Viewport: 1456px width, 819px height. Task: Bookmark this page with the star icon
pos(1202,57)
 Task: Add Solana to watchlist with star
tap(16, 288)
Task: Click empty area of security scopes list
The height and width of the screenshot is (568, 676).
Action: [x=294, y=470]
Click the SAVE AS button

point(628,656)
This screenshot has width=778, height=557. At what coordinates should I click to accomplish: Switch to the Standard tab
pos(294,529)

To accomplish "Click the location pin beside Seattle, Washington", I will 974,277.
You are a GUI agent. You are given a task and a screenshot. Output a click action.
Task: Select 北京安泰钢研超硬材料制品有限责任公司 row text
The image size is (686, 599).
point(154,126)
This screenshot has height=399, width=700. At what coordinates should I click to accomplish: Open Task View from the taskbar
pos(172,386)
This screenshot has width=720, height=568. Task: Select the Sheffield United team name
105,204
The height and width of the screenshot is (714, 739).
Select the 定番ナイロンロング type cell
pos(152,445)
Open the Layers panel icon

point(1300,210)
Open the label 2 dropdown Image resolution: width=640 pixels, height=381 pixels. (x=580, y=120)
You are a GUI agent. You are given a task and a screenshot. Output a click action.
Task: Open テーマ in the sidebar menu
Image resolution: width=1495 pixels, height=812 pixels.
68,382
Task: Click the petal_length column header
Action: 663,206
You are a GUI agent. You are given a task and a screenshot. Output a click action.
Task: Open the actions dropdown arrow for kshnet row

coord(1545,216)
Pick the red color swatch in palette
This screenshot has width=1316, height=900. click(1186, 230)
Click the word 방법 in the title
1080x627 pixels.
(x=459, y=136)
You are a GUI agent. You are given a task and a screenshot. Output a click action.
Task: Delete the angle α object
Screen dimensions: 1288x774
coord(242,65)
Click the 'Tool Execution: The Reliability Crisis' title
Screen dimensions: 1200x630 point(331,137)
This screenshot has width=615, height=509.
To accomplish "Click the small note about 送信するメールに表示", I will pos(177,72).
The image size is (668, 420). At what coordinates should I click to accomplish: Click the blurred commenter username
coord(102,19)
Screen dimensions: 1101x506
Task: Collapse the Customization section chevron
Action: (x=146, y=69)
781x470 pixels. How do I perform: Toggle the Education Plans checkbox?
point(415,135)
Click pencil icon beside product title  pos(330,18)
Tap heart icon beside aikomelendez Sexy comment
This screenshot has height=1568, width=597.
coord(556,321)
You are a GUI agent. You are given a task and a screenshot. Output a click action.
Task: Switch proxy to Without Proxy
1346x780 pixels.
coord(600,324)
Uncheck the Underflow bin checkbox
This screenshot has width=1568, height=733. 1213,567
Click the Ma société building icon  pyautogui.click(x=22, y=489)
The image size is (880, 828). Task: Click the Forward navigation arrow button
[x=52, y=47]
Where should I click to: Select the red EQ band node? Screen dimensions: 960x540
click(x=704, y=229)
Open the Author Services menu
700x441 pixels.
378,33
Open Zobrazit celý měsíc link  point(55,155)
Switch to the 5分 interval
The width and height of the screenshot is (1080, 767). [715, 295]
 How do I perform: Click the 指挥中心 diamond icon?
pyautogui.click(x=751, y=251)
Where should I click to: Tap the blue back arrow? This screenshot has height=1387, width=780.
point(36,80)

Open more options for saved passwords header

· · · · ·

- WORK REQUEST
Write down all of the listing exactly.

- RESULT FOR THIS EXERCISE
Viewport: 1456px width, 819px height. Task: Bookmark this page with the star icon
pos(1202,57)
 Task: Add Solana to watchlist with star
tap(16, 288)
Task: Click empty area of security scopes list
The height and width of the screenshot is (568, 676).
Action: [x=294, y=470]
Click the SAVE AS button

point(628,656)
This screenshot has width=778, height=557. At what coordinates should I click to accomplish: Switch to the Standard tab
pos(294,529)

To accomplish "Click the location pin beside Seattle, Washington", I will 974,277.
You are a GUI agent. You are given a task and a screenshot. Output a click action.
Task: Select 北京安泰钢研超硬材料制品有限责任公司 row text
The image size is (686, 599).
point(154,126)
This screenshot has height=399, width=700. At what coordinates should I click to accomplish: Open Task View from the taskbar
pos(172,386)
This screenshot has width=720, height=568. Task: Select the Sheffield United team name
105,204
The height and width of the screenshot is (714, 739).
Select the 定番ナイロンロング type cell
pos(152,445)
Open the Layers panel icon

point(1300,210)
Open the label 2 dropdown Image resolution: width=640 pixels, height=381 pixels. (x=580, y=120)
You are a GUI agent. You are given a task and a screenshot. Output a click action.
Task: Open テーマ in the sidebar menu
Image resolution: width=1495 pixels, height=812 pixels.
68,382
Task: Click the petal_length column header
Action: 663,206
You are a GUI agent. You are given a task and a screenshot. Output a click action.
Task: Open the actions dropdown arrow for kshnet row

coord(1545,216)
Pick the red color swatch in palette
This screenshot has width=1316, height=900. click(1186, 230)
Click the word 방법 in the title
1080x627 pixels.
(x=459, y=136)
You are a GUI agent. You are given a task and a screenshot. Output a click action.
Task: Delete the angle α object
Screen dimensions: 1288x774
coord(242,65)
Click the 'Tool Execution: The Reliability Crisis' title
Screen dimensions: 1200x630 point(331,137)
This screenshot has width=615, height=509.
To accomplish "Click the small note about 送信するメールに表示", I will pos(177,72).
The image size is (668, 420). At what coordinates should I click to accomplish: Click the blurred commenter username
coord(102,19)
Screen dimensions: 1101x506
Task: Collapse the Customization section chevron
Action: (x=146, y=69)
781x470 pixels. How do I perform: Toggle the Education Plans checkbox?
point(415,135)
Click pencil icon beside product title  pos(330,18)
Tap heart icon beside aikomelendez Sexy comment
This screenshot has height=1568, width=597.
coord(556,321)
You are a GUI agent. You are given a task and a screenshot. Output a click action.
Task: Switch proxy to Without Proxy
1346x780 pixels.
coord(600,324)
Uncheck the Underflow bin checkbox
This screenshot has width=1568, height=733. 1213,567
Click the Ma société building icon  pyautogui.click(x=22, y=489)
The image size is (880, 828). Task: Click the Forward navigation arrow button
[x=52, y=47]
Where should I click to: Select the red EQ band node? Screen dimensions: 960x540
click(x=704, y=229)
Open the Author Services menu
700x441 pixels.
378,33
Open Zobrazit celý měsíc link  point(55,155)
Switch to the 5分 interval
The width and height of the screenshot is (1080, 767). [715, 295]
 How do I perform: Click the 指挥中心 diamond icon?
pyautogui.click(x=751, y=251)
Where should I click to: Tap the blue back arrow? This screenshot has height=1387, width=780.
point(36,80)

Open more options for saved passwords header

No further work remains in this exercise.